__Task objective__:
Every line below must be given again exactly.

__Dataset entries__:
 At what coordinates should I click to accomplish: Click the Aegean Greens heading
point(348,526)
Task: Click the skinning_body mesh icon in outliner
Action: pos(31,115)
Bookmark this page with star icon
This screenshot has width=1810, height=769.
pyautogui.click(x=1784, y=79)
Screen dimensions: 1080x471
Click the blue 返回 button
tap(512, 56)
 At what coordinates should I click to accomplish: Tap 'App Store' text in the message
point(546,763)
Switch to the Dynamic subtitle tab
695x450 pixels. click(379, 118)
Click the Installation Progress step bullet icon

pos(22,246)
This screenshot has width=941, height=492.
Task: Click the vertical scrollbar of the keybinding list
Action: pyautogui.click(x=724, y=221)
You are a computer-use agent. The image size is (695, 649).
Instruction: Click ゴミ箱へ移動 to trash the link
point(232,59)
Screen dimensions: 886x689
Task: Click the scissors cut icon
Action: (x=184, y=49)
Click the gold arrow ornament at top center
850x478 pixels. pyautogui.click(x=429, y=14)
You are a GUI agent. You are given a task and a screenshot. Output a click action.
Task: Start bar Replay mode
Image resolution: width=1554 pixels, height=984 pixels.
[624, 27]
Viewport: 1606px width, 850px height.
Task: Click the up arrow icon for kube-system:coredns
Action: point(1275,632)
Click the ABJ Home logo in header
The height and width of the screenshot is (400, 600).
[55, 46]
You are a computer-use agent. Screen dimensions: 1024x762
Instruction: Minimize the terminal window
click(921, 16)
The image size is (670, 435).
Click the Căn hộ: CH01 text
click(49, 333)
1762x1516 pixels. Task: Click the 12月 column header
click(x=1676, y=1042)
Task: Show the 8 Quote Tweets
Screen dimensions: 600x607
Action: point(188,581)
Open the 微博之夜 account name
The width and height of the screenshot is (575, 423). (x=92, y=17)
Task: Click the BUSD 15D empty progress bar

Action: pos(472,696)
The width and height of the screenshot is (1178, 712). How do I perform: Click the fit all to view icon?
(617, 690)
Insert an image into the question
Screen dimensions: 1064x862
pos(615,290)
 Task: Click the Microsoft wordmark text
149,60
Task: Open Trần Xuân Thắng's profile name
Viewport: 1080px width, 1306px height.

__Expected answer__:
 At what coordinates should I click to accomplish: Click the Aegean Greens heading
point(348,526)
Task: Click the skinning_body mesh icon in outliner
Action: pos(31,115)
Bookmark this page with star icon
This screenshot has width=1810, height=769.
pyautogui.click(x=1784, y=79)
Screen dimensions: 1080x471
Click the blue 返回 button
tap(512, 56)
 At what coordinates should I click to accomplish: Tap 'App Store' text in the message
point(546,763)
Switch to the Dynamic subtitle tab
695x450 pixels. click(379, 118)
Click the Installation Progress step bullet icon

pos(22,246)
This screenshot has width=941, height=492.
Task: Click the vertical scrollbar of the keybinding list
Action: pyautogui.click(x=724, y=221)
You are a computer-use agent. The image size is (695, 649).
Instruction: Click ゴミ箱へ移動 to trash the link
point(232,59)
Screen dimensions: 886x689
Task: Click the scissors cut icon
Action: (x=184, y=49)
Click the gold arrow ornament at top center
850x478 pixels. pyautogui.click(x=429, y=14)
You are a GUI agent. You are given a task and a screenshot. Output a click action.
Task: Start bar Replay mode
Image resolution: width=1554 pixels, height=984 pixels.
[624, 27]
Viewport: 1606px width, 850px height.
Task: Click the up arrow icon for kube-system:coredns
Action: point(1275,632)
Click the ABJ Home logo in header
The height and width of the screenshot is (400, 600).
[55, 46]
You are a computer-use agent. Screen dimensions: 1024x762
Instruction: Minimize the terminal window
click(921, 16)
The image size is (670, 435).
Click the Căn hộ: CH01 text
click(49, 333)
1762x1516 pixels. Task: Click the 12月 column header
click(x=1676, y=1042)
Task: Show the 8 Quote Tweets
Screen dimensions: 600x607
Action: point(188,581)
Open the 微博之夜 account name
The width and height of the screenshot is (575, 423). (x=92, y=17)
Task: Click the BUSD 15D empty progress bar

Action: pos(472,696)
The width and height of the screenshot is (1178, 712). How do I perform: Click the fit all to view icon?
(617, 690)
Insert an image into the question
Screen dimensions: 1064x862
pos(615,290)
 Task: Click the Microsoft wordmark text
149,60
Task: Open Trần Xuân Thắng's profile name
Viewport: 1080px width, 1306px height.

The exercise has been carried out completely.